◆ Objectives ◆
1 > Using the passage on LaVar Arrington, explain why Ray Rhodes failed to rein LaVar in during his rookie year.
2 > Decide whether each statement agrees with the passage on LaVar Arrington, answering yes or no and quoting the words that settle it: (a) Marvin nearly declined the Commanders' offer. (b) Kurt Schottenheimer is Marty's older brother. (c) Marvin intended to use LaVar as a pass-rushing defensive end on third down.
3 > According to the passage on LaVar Arrington, against which team did his interception return turn around an 0–5 season?
### Document
That was the last time they spoke -- until the Commanders pursued Marvin to be their defensive coordinator last winter. Marvin almost turned them down, but the money was outrageous, and he remembered the kid from North Hills. "LaVar is one of the reasons why you come," he says. But Marvin got to DC and started watching game film, and he couldn't believe the brainless way No. 56 played. "He ran around like a chicken with his head cut off," Marvin says.
So Marvin and LaVar were going to battle too. Marvin was going to ask LaVar to be a stay-in-your-gap linebacker on first and second downs and a pass-rushing defensive end on third. Marvin was going to try what Ray Rhodes tried during LaVar's rookie year: rein him in. Rhodes failed, of course, because LaVar was doubled over half the time. "I had a little belly on me," LaVar says. "The coaches didn't like me. I was new money. I was eating out every day, eating the wrong things. Too lax."
The team went 8–8, Rhodes was replaced by Kurt Schottenheimer, Marty's little brother. LaVar loved that Kurt and Marty asked him to just chase the football, and he turned an 0–5 season around with an interception return against Carolina. But the team went 8–8 again, and Dan Snyder made his annual coaching change. In came the Steve Spurrier-Marvin Lewis regime. Imagine LaVar's surprise when Marvin told him he'd been doing everything wrong.
"He killed them last year, killed his own team," Marvin says. "Against Chicago, critical third down, he doesn't cover the back. Back catches the ball for a first down. A guy I could cover. And they lose."
Then how did Arrington make the Pro Bowl?
"It's like I told him: You'll be on SportsCenter for your big hits, and you might go to the Pro Bowl, but we'll win six games," Marvin says. "Or you can do it right, and we can win 12 games."
So is LaVar just a role player now?
"That's what everybody is," Marvin says. "If you want to win, you need 11 role players."
######
### Dataset content
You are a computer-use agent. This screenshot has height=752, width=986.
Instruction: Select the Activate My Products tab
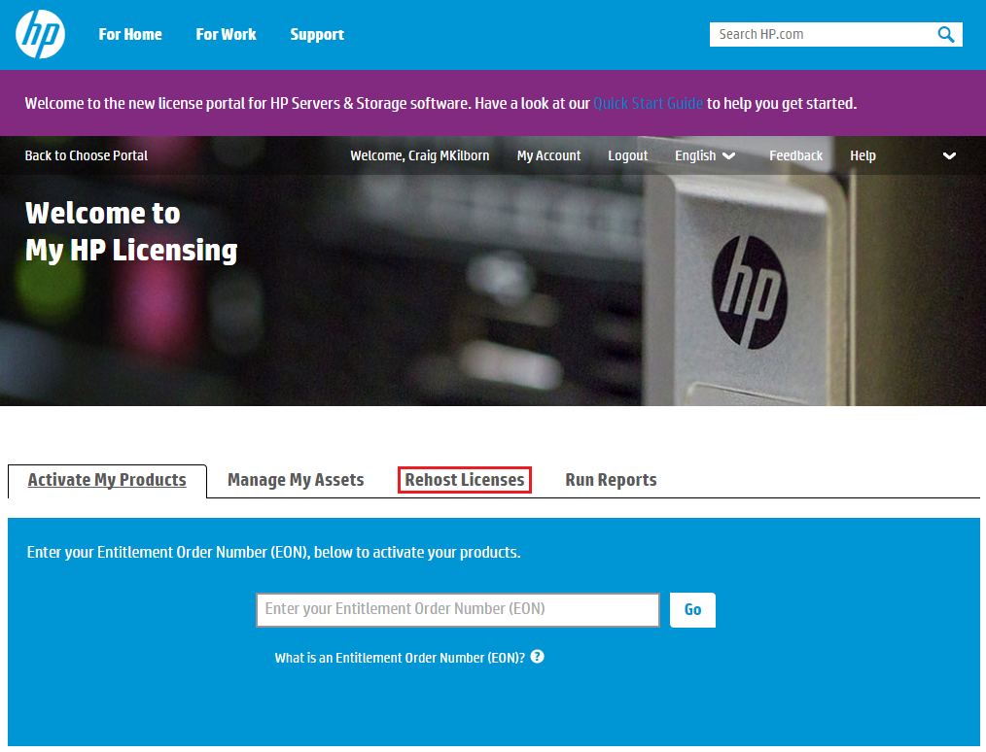107,480
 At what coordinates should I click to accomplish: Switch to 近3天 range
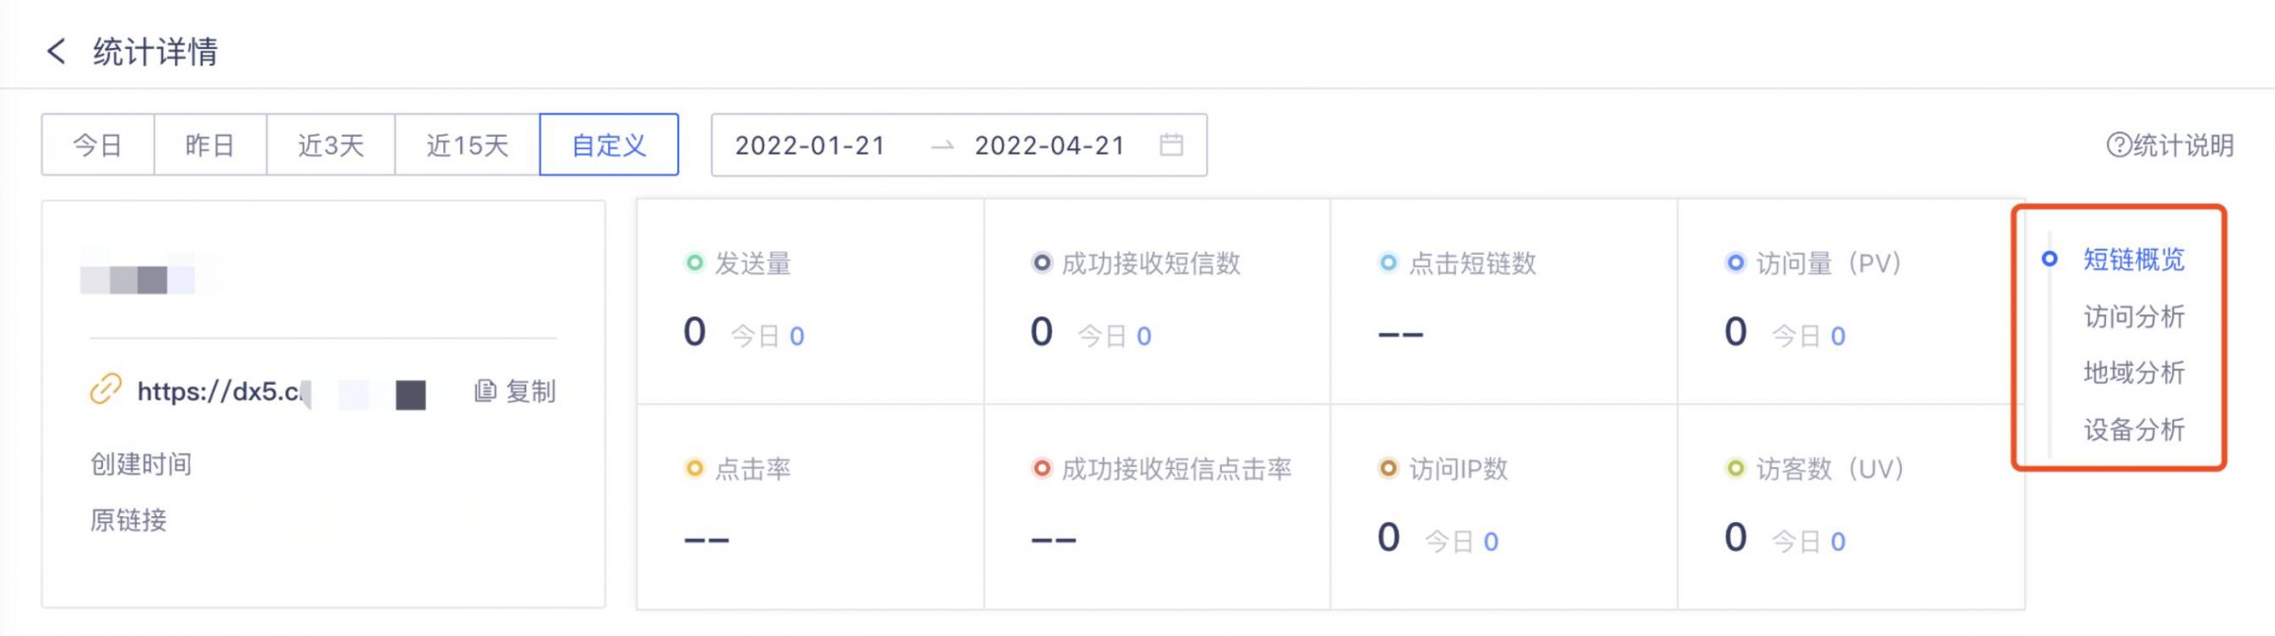(x=331, y=145)
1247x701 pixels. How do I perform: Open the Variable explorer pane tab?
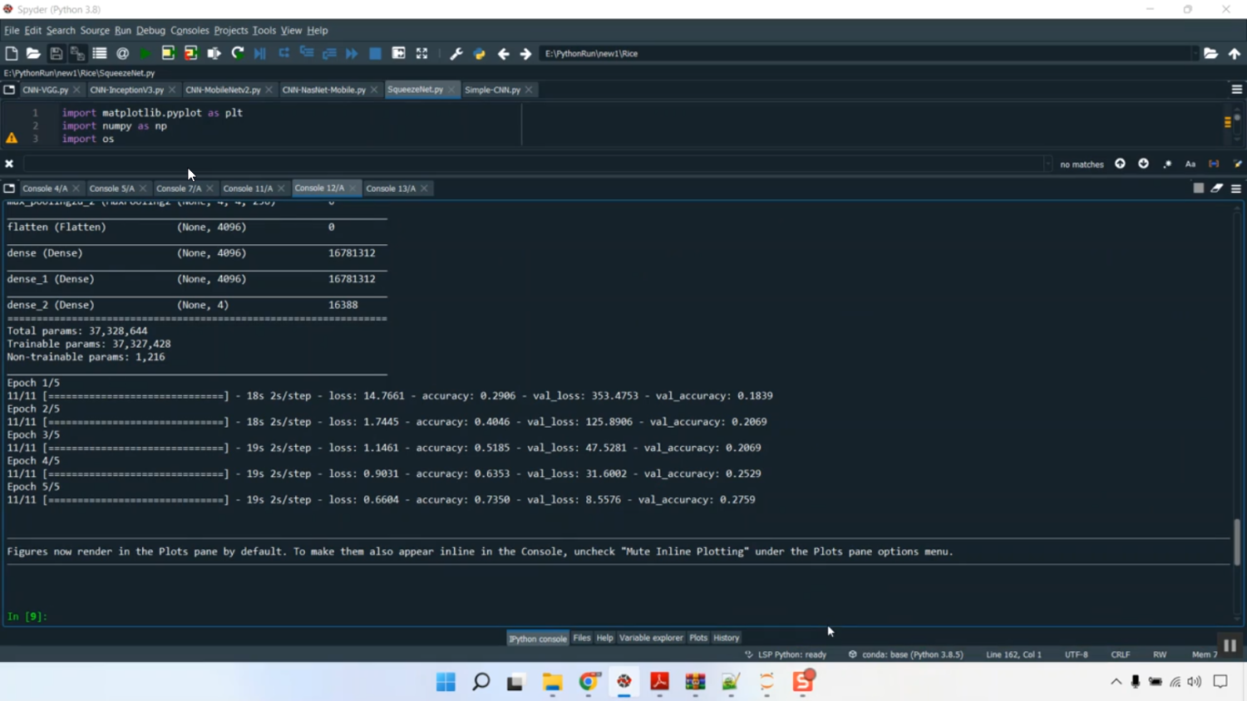point(651,638)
######
◆ Answers to the problems ◆
1 > Rhodes failed because LaVar was doubled over half the time. LaVar says he "had a little belly" and was eating out every day and eating the wrong things.

2 >
(a) Yes: "Marvin almost turned them down"
(b) No: "Marty's little brother"
(c) Yes: "a pass-rushing defensive end on third"

3 > Carolina